Тут можно было бы сказать, что во всем этом было много милого, детского и т. д. Не знаю, в моем сознании образ Грина не вяжется с чем-то детским, но все же именно детское было во многих поступках этого много знавшего, и страдавшего, и скрытного, и трудного, обозленного на мир и людей человека.

Товарищи видели его однажды на том же Невском проспекте и углу Лиговки в густом окружении кричащего и галдящего уличного сброда. Были полицейские свистки, в воздухе мелькали кулаки и палки. Оказалось, что Грин взял у какой-то девушки на улице — под видом размена денег или каким-то иным способом — рубль и ни за что не хотел ей отдать его…

За девушку заступались, сама она отчаянно ругалась и наступала на Грина самым воинственным образом, но он, держа рубль в крепко зажатом кулаке, ни за что не хотел вернуть…

Чем кончилась эта история, мне неизвестно.
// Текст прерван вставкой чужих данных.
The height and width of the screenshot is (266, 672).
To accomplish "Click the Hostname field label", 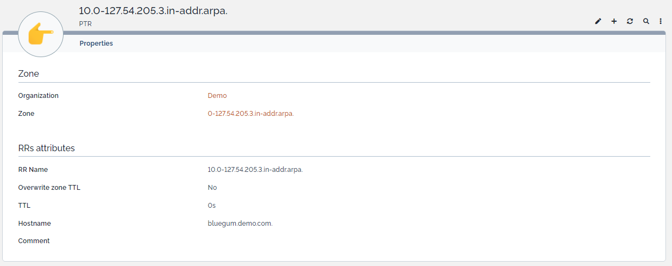I will (x=34, y=224).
Лично я был свидетелем сценки в кафе «Бристоль», где Александр Степанович обращался с просьбой к знакомым и незнакомым посетителям купить ему стакан кофе и пирожок. Он делал при этом опять-таки умоляющие гримасы, говорил, что ничего не ел с утра, и т. д.

Его знали в этом кафе, и как-то не находилось желающего угостить Грина. Посидев немного после последнего отказа, Грин подозвал официанта, достал из бокового кармана солидную пачку денег и заказал какие-то изысканные дорогие блюда, дорогое вино, коньяк…

От какого одиночества, от какой горчайшей тоски, от какого лютого отчаяния развлекался подобным способом Грин?

Я однажды, встретив его на улице, радостно сообщил ему, что сегодня в большой столичной газете — в «Биржевых ведомостях», в утреннем выпуске, — напечатана о нем восторженная критическая статья Леонида Андреева. Леонид Андреев считался тогда одним из первых писателей, большой и очень похвальный отзыв его о писателе мог сыграть значительную роль в его судьбе.

Александр Степанович матерно, с необычайным равнодушием и равнодушной злобой, обругал и статью, и Леонида Андреева.